La filosofía tiene vocación de claridad. Sin embargo, no siempre es fácil de leer, y esto por tres razones. La primera es la confusión de literatura con filosofía (distorsionar la representación de la idea filosófica por razones estéticas). La segunda es la complejidad del problema (que exige del lector unas referencias previas, un lenguaje y una atención especial). La tercera es el estado de la cuestión (si el problema todavía no está maduro, lo que se escribe es una exploración y no una exposición terminada).
La actividad filosófica se mueve entre los polos de la exploración y la exposición. Esto no quiere decir que la fase de exposición, en la que se supone que tenemos las "ideas claras", sea definitiva; en realidad es parte de un ciclo, por lo que siempre podemos volver a reflexionar sobre lo que teníamos claro y desarrollarlo más, corregirlo o, incluso, refutarlo. Pero el "momento de claridad" es esencial a la filosofía: es el lugar donde estamos instalados y desde donde podemos continuar, y es el punto de referencia para que nuestros interlocutores puedan empezar a entretejer un diálogo con nosotros.
En la fase exploración nuestro pensamiento funciona de otro modo: buscamos posibles asociaciones, hacemos analogías, ensayamos hipótesis, etc.
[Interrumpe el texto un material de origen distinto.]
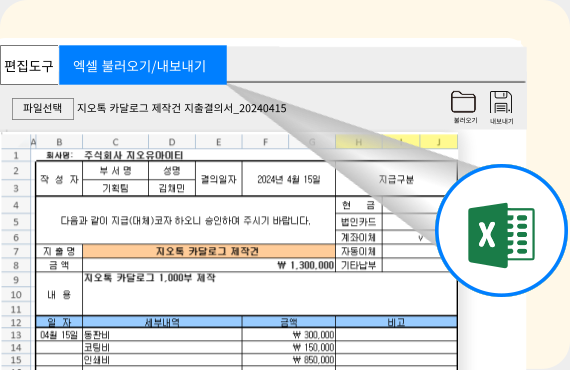Select the 2024년 4월 15일 date cell

(289, 179)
Aquí es donde tiene sentido la metáfora, que sirve como una herramienta polivalente, por su pluralidad de sentidos más o menos apuntados en la dirección de lo que nos preocupa. Pero filosóficamente la metáfora se dirige a un concepto, no se usa meramente para evocar imágenes y sentimientos como hace la poesía. Poesía y filosofía son dos modos de abordar la realidad, sólo que el poeta es como el explorador, que quiere ver y tocar, mientras que el filósofo quiere (también y sobre todo) entender y clasificar.